Bastidores do Judiciário maranhense movimentam-se em silêncio. E o silêncio, desta vez, tem nome, sobrenome — e um parentesco incômodo.
A reportagem teve acesso, com exclusividade, a informações que circulam nos corredores da Justiça e que prometem abalar o cenário político às vésperas das eleições. Um mandado de prisão civil estaria prestes a ser expedido — e o alvo não é um devedor qualquer.
Trata-se, segundo apurou a redação, de sobrinho de um deputado federal atualmente em campanha pela reeleição. O motivo: dívida de pensão alimentícia. O detalhe que transforma o caso em bomba de efeito retardado é o valor. Não são alguns meses em atraso. Não são alguns milhares de reais. A cifra, confirmada por fontes fidedignas, ultrapassa a marca dos **R$ 200 mil**.
Duzentos mil reais devidos a quem a lei considera credor prioritário: um alimentando que, enquanto a campanha eleitoral distribui sorrisos e promessas, aguarda aquilo que lhe é devido por decisão judicial.

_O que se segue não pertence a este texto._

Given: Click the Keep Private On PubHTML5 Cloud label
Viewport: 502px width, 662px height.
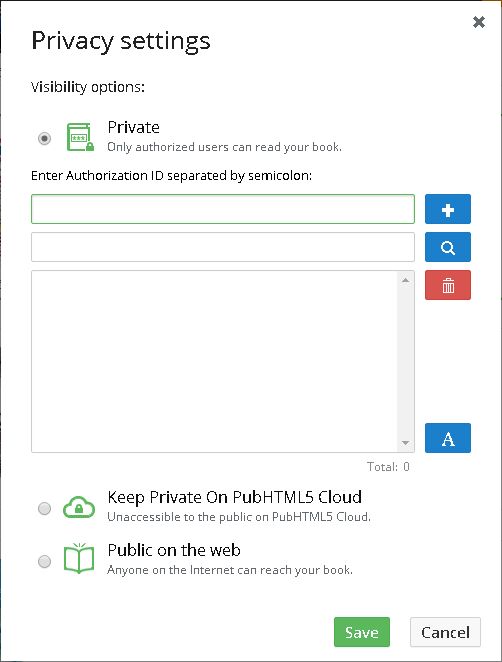Looking at the screenshot, I should click(x=234, y=497).
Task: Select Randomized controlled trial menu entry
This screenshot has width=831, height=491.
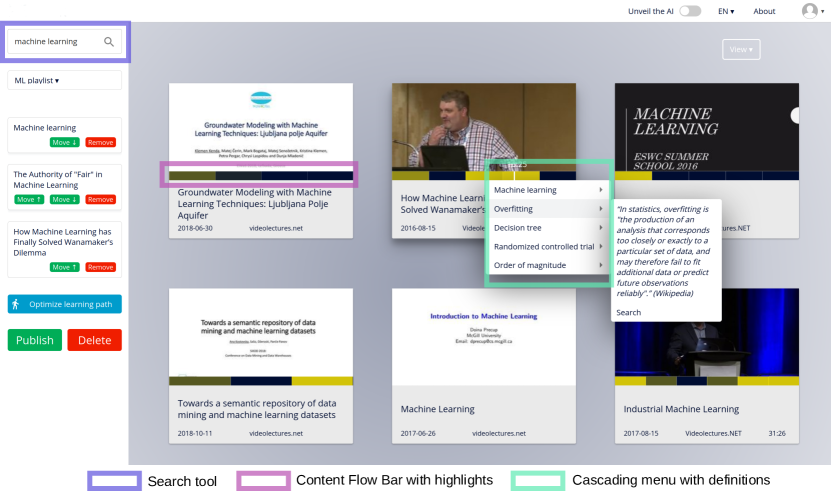Action: point(543,246)
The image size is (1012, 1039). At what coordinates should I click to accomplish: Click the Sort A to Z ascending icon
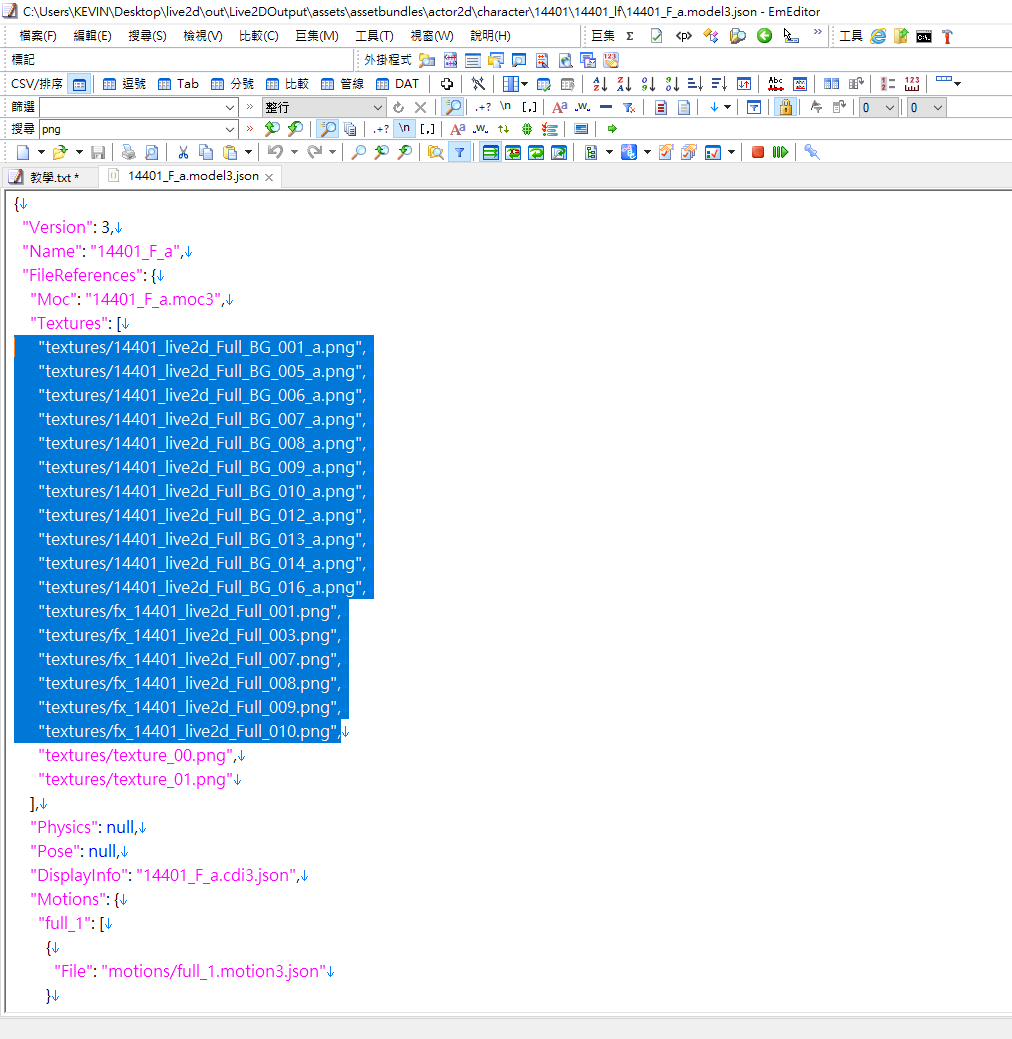coord(600,84)
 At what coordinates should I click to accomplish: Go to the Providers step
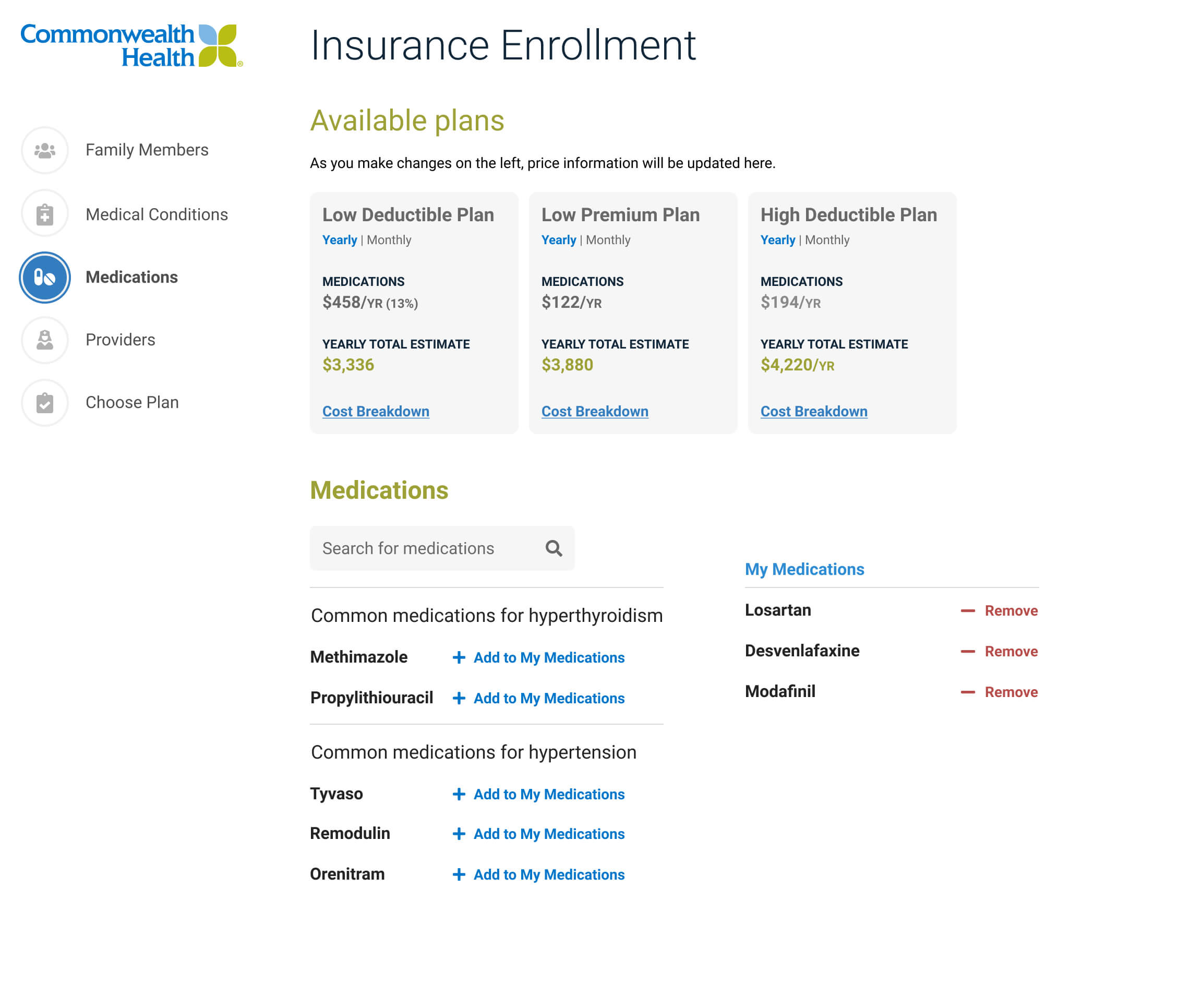(x=120, y=340)
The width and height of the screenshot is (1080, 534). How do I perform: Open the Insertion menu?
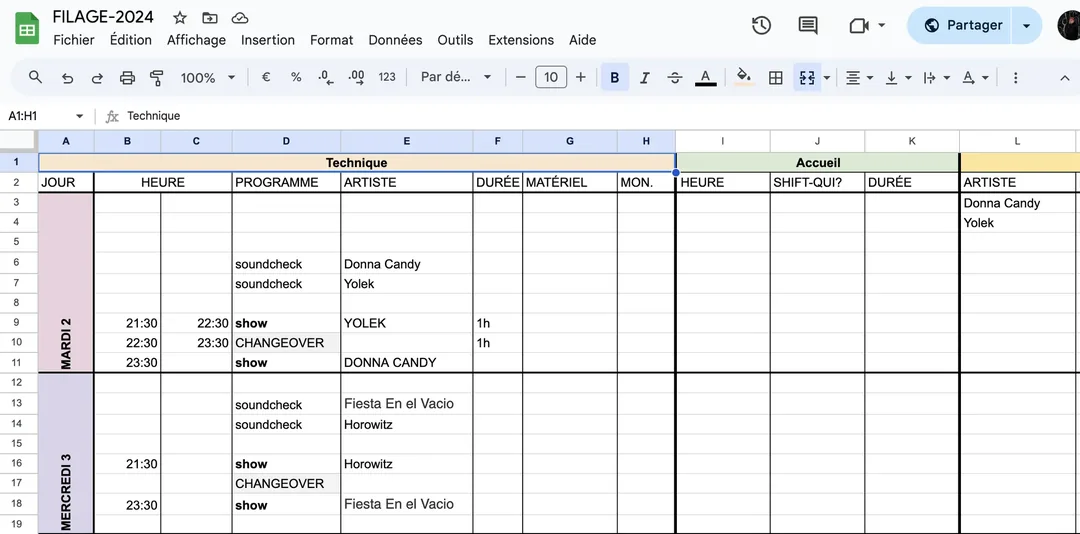(x=268, y=40)
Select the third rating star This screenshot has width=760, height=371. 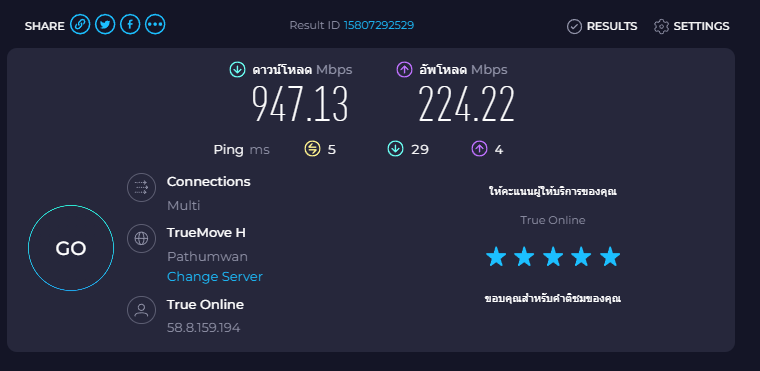point(553,257)
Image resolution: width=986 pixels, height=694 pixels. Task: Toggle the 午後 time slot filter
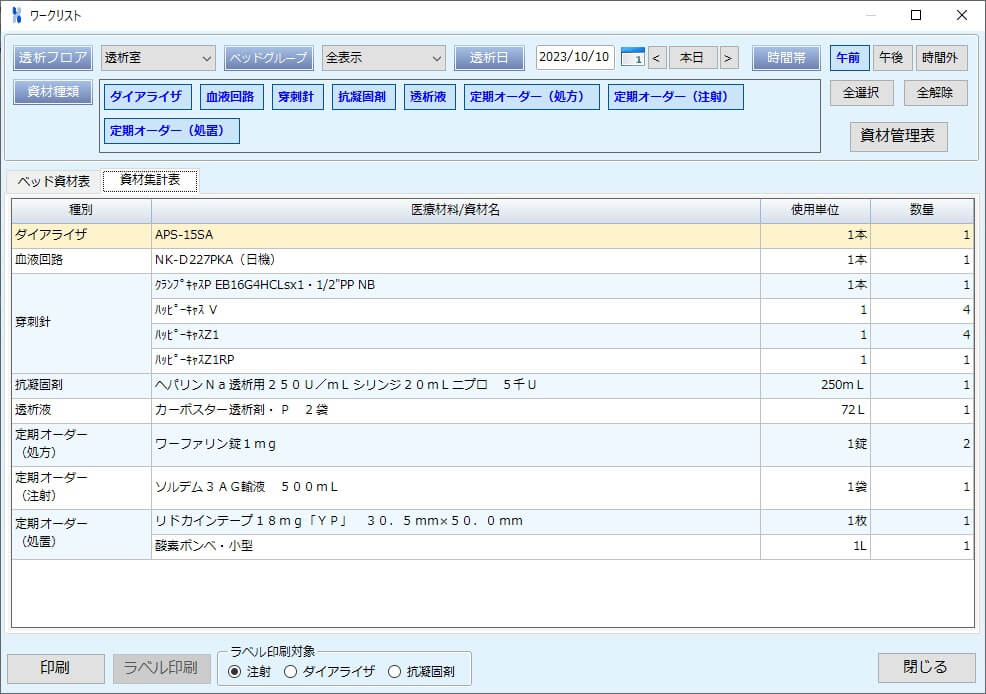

Nos bastidores, a pergunta que ninguém faz em voz alta: o parlamentar sabia? E, sabendo, o que fez?
Por ora, os autos correm sob segredo de justiça, como determina a lei para casos de família. Mas o mandado, uma vez cumprido, não terá como permanecer invisível. Prisão civil por alimentos é cumprida em regime fechado, e nem sobrenomes influentes suspendem seus efeitos.